Hace unos días he tenido el gustazo de leer Mi conversión de Dorothy Day, uno de esos libros que uno tiene en la lista de espera, con ganas de “hincarle el diente” cuanto antes. Me ha fascinado la aventura espiritual de esta mujer: activista comprometida con la difícil situación de los obreros en los Estados Unidos del primer tercio del siglo XX, sindicalista imbuida de la filosofía marxista, y periodista que trabajó en muy diversos medios de su época. Sin perder ni un ápice de su profunda conciencia social, fue acercándose paulatinamente a la fe con sinceridad, con generosidad, con emoción. Y la fe la “reenvió” a los pobres con mayor sensibilidad si cabe. Frente al prejuicio marxista del que ella misma había participado, la fe no fue “opio”, sino acicate y estímulo en la lucha por los derechos de los más necesitados.

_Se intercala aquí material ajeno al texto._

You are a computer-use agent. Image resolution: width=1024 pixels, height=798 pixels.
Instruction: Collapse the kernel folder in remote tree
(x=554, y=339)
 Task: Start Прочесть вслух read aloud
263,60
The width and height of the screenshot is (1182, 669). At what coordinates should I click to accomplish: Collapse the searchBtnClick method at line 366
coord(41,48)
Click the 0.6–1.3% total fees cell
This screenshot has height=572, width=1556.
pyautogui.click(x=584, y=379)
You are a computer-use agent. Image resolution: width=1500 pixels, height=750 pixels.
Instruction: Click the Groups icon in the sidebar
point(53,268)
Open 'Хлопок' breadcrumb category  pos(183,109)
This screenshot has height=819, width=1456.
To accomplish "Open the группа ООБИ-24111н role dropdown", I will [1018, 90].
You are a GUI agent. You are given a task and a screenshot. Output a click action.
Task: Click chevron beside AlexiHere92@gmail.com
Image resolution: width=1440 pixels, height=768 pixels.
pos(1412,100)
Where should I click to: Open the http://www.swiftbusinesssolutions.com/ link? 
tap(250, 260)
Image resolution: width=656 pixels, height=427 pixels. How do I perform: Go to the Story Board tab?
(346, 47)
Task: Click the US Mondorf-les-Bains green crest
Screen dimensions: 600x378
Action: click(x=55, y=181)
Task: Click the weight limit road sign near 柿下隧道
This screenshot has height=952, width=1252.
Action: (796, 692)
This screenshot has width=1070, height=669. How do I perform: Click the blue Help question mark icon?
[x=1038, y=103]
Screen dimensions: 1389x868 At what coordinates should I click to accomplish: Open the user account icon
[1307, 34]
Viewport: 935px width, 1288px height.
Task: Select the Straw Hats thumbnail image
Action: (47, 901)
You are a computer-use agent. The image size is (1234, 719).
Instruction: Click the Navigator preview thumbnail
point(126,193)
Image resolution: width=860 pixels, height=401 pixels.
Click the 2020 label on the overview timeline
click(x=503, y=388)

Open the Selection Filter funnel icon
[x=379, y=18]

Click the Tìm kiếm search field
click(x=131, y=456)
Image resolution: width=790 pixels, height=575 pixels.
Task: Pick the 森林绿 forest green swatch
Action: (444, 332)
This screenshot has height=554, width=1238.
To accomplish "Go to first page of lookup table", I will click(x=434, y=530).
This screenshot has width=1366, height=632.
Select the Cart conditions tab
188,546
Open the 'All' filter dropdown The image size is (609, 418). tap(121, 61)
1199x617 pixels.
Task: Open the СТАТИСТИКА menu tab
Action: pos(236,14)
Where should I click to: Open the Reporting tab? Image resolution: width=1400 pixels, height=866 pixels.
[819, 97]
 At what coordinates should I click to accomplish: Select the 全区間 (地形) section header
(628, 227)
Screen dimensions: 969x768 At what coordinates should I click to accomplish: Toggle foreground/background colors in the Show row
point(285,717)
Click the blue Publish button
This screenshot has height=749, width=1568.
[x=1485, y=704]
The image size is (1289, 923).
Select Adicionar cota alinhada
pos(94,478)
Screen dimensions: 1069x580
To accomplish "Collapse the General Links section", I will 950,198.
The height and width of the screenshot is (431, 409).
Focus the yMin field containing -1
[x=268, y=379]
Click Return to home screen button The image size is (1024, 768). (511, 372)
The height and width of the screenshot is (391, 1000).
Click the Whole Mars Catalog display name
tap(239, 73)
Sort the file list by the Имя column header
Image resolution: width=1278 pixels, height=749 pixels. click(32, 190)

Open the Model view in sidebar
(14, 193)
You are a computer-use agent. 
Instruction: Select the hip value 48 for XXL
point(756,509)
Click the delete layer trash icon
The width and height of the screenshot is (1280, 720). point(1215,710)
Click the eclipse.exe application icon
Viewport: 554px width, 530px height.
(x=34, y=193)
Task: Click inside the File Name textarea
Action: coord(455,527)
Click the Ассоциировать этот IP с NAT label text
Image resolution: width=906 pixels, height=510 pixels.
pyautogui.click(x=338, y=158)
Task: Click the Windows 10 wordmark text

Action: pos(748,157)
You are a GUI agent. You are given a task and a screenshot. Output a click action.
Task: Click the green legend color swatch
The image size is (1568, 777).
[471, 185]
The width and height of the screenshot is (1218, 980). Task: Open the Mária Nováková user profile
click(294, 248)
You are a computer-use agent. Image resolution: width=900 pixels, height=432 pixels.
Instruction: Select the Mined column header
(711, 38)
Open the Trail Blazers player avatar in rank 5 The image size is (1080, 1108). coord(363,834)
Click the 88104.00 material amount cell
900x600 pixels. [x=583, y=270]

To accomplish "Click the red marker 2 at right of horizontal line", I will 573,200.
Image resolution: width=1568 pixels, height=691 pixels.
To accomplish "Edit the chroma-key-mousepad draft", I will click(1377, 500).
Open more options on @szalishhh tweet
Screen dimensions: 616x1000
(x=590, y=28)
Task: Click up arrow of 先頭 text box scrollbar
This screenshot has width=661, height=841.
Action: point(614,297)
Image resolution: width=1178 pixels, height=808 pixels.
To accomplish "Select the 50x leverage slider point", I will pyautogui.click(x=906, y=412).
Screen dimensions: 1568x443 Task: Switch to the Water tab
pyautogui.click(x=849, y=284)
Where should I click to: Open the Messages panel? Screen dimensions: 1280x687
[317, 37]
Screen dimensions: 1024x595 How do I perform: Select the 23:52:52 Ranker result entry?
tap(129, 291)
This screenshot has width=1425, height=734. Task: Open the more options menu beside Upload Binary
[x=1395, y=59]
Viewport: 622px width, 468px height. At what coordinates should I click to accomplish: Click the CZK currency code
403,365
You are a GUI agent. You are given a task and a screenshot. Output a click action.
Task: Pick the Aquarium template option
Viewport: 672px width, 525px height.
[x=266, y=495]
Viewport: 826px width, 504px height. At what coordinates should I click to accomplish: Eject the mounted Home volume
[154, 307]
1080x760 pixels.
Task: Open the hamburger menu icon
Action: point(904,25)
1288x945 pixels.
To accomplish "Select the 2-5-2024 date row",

En algunos momentos, su biografía (su itinerario espiritual) recuerda al de otras grandes mujeres que han sido fundamentales en la historia espiritual del siglo XX: Teresa de Lisieux (que aunque muere en el XIX, marca decisivamente la espiritualidad del siglo siguiente), Ana Frank, Simone Weil, Hannah Arendt, Adrienne von Speyr, Gertrud von Le Fort… y tantas otras. Pero, al menos en algunos puntos, a quien me ha recordado más es a Edith Stein, la filósofa judía que también descubrió la fe a través de lecturas filosóficas, del encanto de la liturgia y del encuentro con Santa Teresa. Las dos se muestran muy serias (e incluso rígidas) con el horario y el aprovechamiento del tiempo; ambas fueron voluntarias de la Cruz Roja en la primera Guerra Mundial y ambas fueron mujeres fuertes, hondas, receptivas, valientes y buscadoras en la maraña espiritual y cultural de su tiempo. Su periplo concluyó en el catolicismo, aunque las dos provenían de tradiciones religiosas muy diferentes, y las dos pasaron por la pérdida de la fe y la frialdad religiosa.